# [Problem to work on]
Quote the lines below from the one containing "You are a computer-use" to the final line, both ends included; exclude the pictures.

# [Source records]
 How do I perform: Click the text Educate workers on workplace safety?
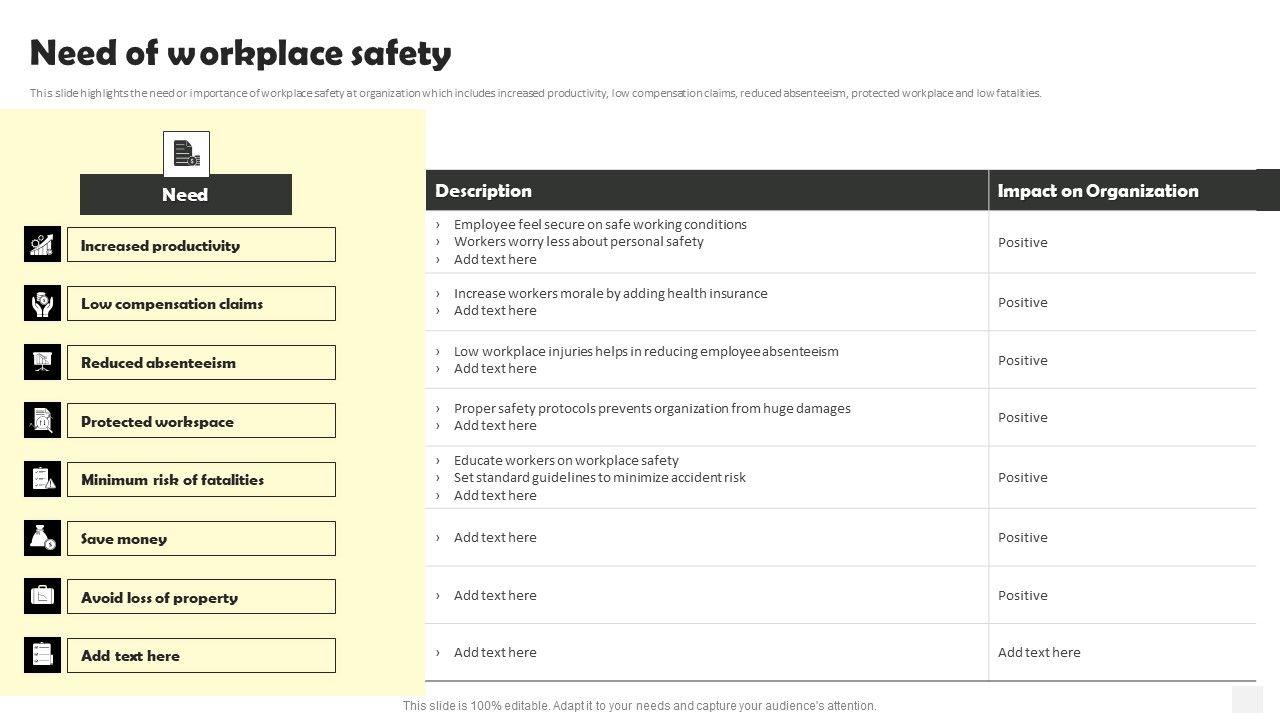click(x=566, y=460)
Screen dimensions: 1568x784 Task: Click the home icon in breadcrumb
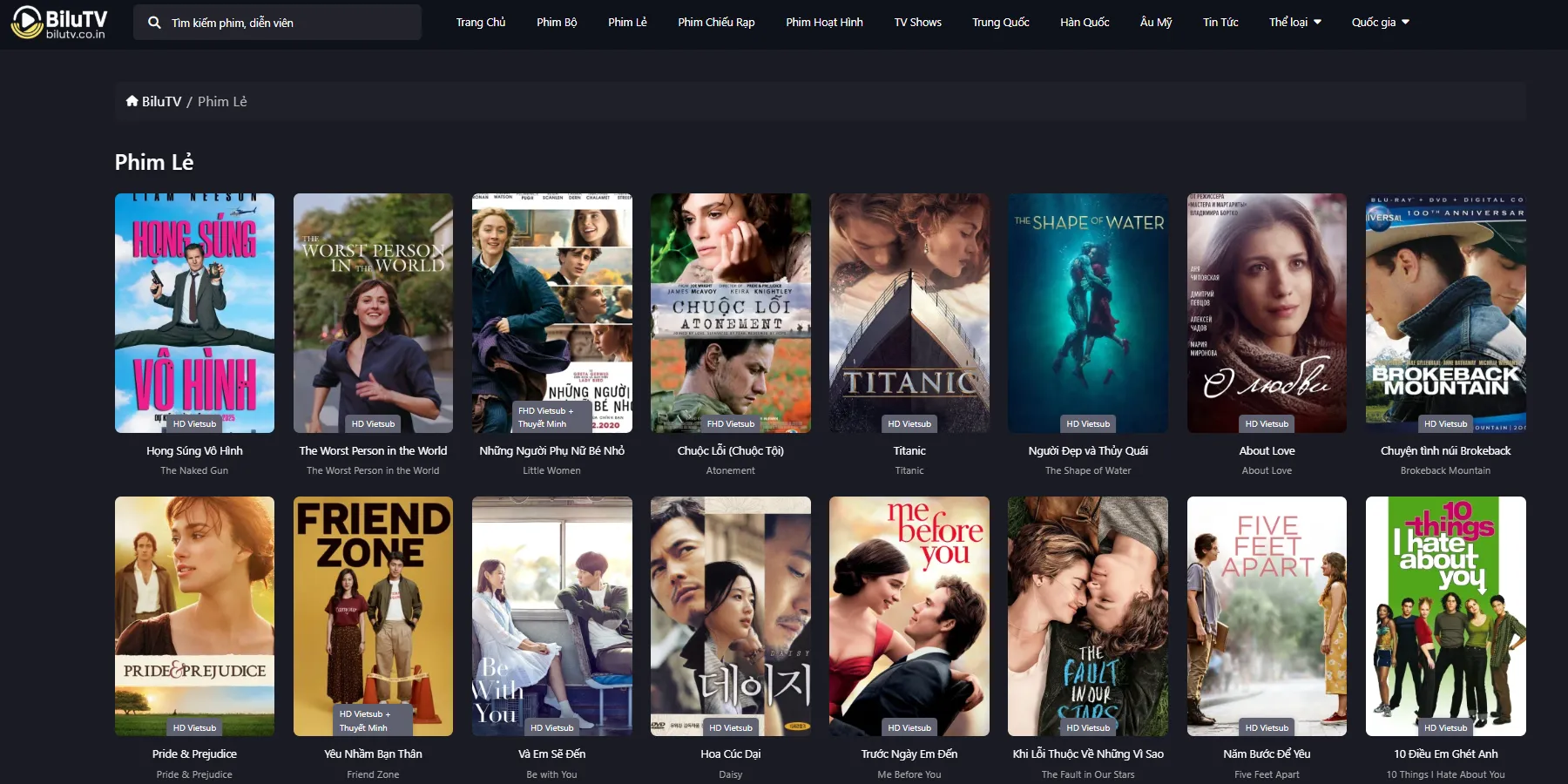[x=132, y=101]
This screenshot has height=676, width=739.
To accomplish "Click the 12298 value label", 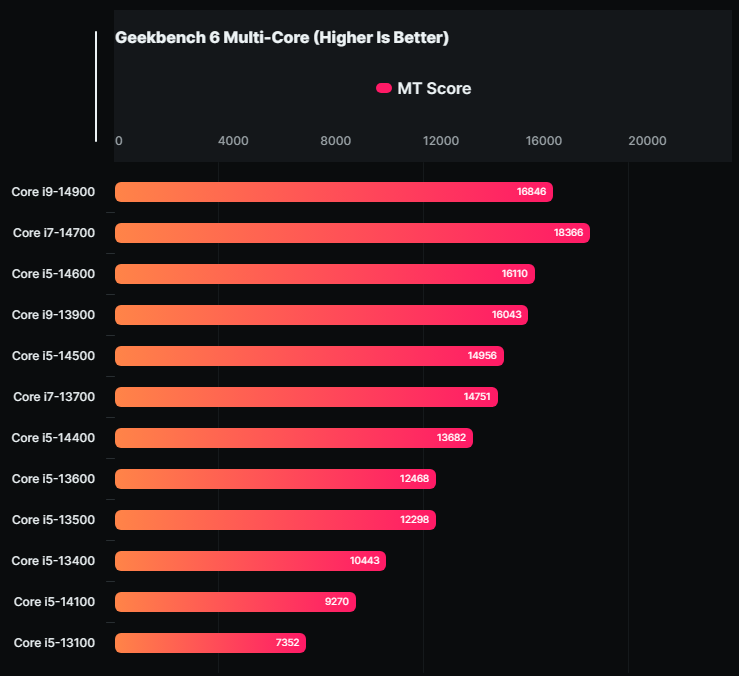I will (x=414, y=520).
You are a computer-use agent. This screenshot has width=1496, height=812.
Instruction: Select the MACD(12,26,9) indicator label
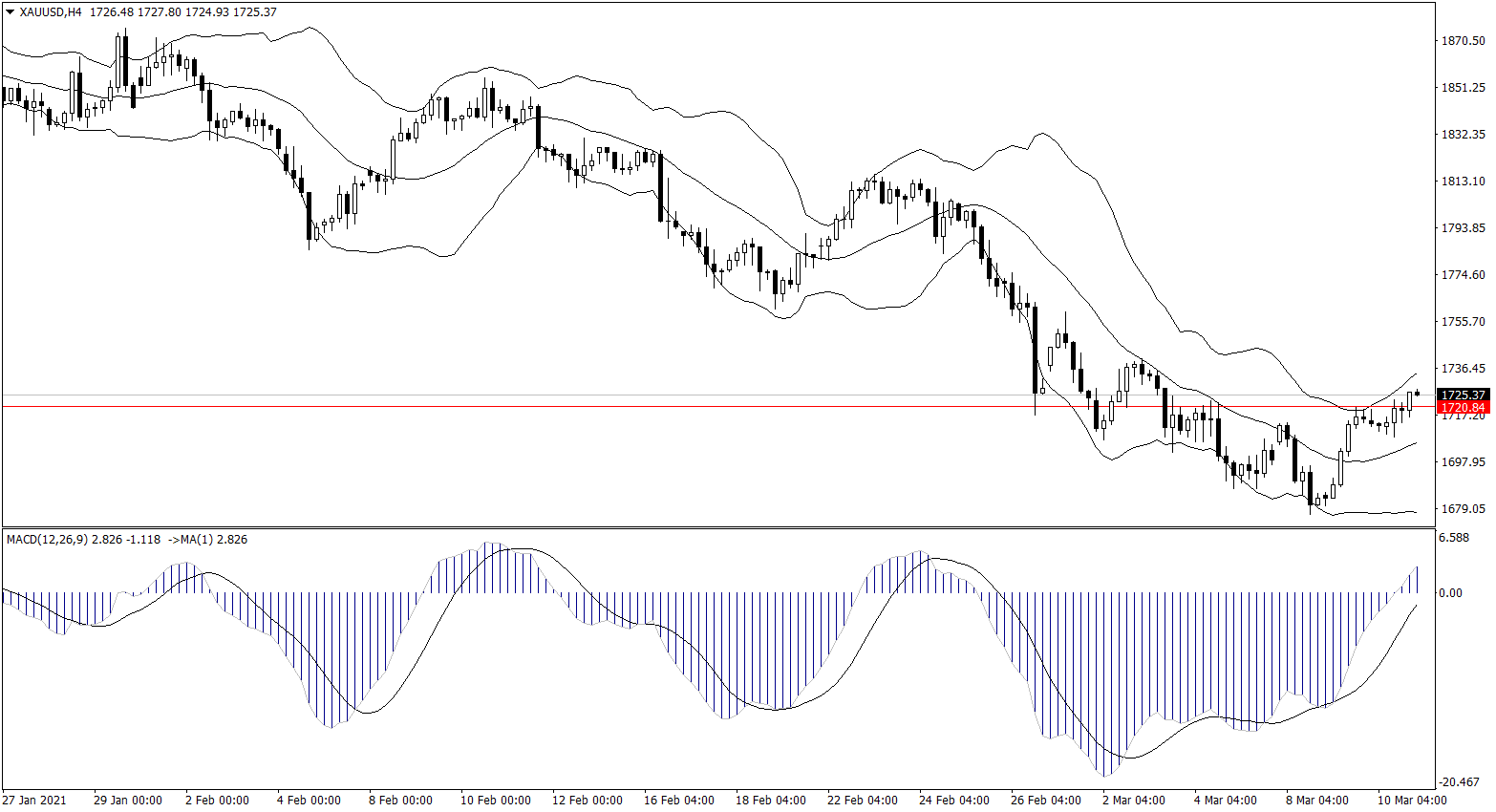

# [Your response]
You are a computer-use agent. This screenshot has width=1496, height=812.
Instruction: Select the MACD(12,26,9) indicator label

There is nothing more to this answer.